Kahler v. Kansas, 589 U.S. ___ (2020), is a case of the United States Supreme Court in which the justices ruled that the Eighth and Fourteenth Amendments of the United States Constitution do not require that states adopt the insanity defense in criminal cases that are based on the defendant's ability to recognize right from wrong. It was argued on October 7, 2019 and decided on March 23, 2020. [1] [2]

Contents

Background

Insanity defense

The insanity defense is a traditional affirmative defense that dates at least back to English common law. The codification of the M'Naghten rules, which have been referenced in one form or another in US law as well as UK law, indicates that someone may be found not guilty of a crime because of a mental condition which prevents them from either controlling their actions or from knowing whether their actions were right or wrong.

Legislative activity

In 1995, the state of Kansas passed a law (Kan. Stat. Ann. § 22-3220) which revoked the traditional insanity defense. Defendants could no longer argue that, because of their mental illness, they were incapable of deciding right from wrong. Instead, defendants with mental illness were only permitted to argue that their mental illness prevented them from forming the specific intent (or mens rea) needed to commit the crime. [3] Supreme Court Justice Stephen Breyer described the distinction between the two systems in his dissent in Delling v. Idaho, a case covering the same topic that the Supreme Court declined to hear in 2012: [4] [5]

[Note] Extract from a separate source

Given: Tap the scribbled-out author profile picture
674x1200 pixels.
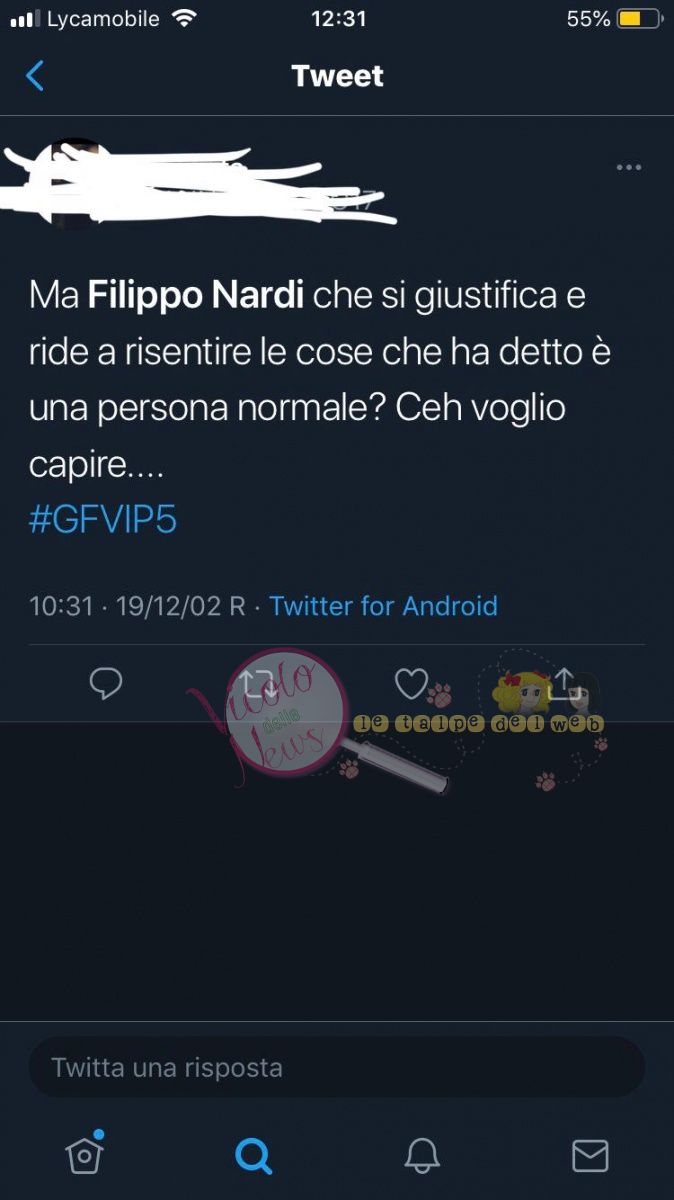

Case One: The defendant, due to insanity, believes that the victim is a wolf. He shoots and kills the victim.

Case Two: The defendant, due to insanity, believes that a wolf, a supernatural figure, has ordered him to kill the victim.

In Case One, the defendant does not know he has killed a human being, and his insanity negates a mental element necessary to commit the crime. In Case Two, the defendant has intentionally killed a victim whom he knows is a human being; he possesses the necessary mens rea.

In both cases the defendant is unable, due to insanity, to appreciate the true quality of his act, and therefore unable to perceive that it is wrong. But … the defendant in Case One could defend the charge by arguing that he lacked the mens rea, whereas the defendant in Case Two would not be able to raise a defense based on his mental illness. [4]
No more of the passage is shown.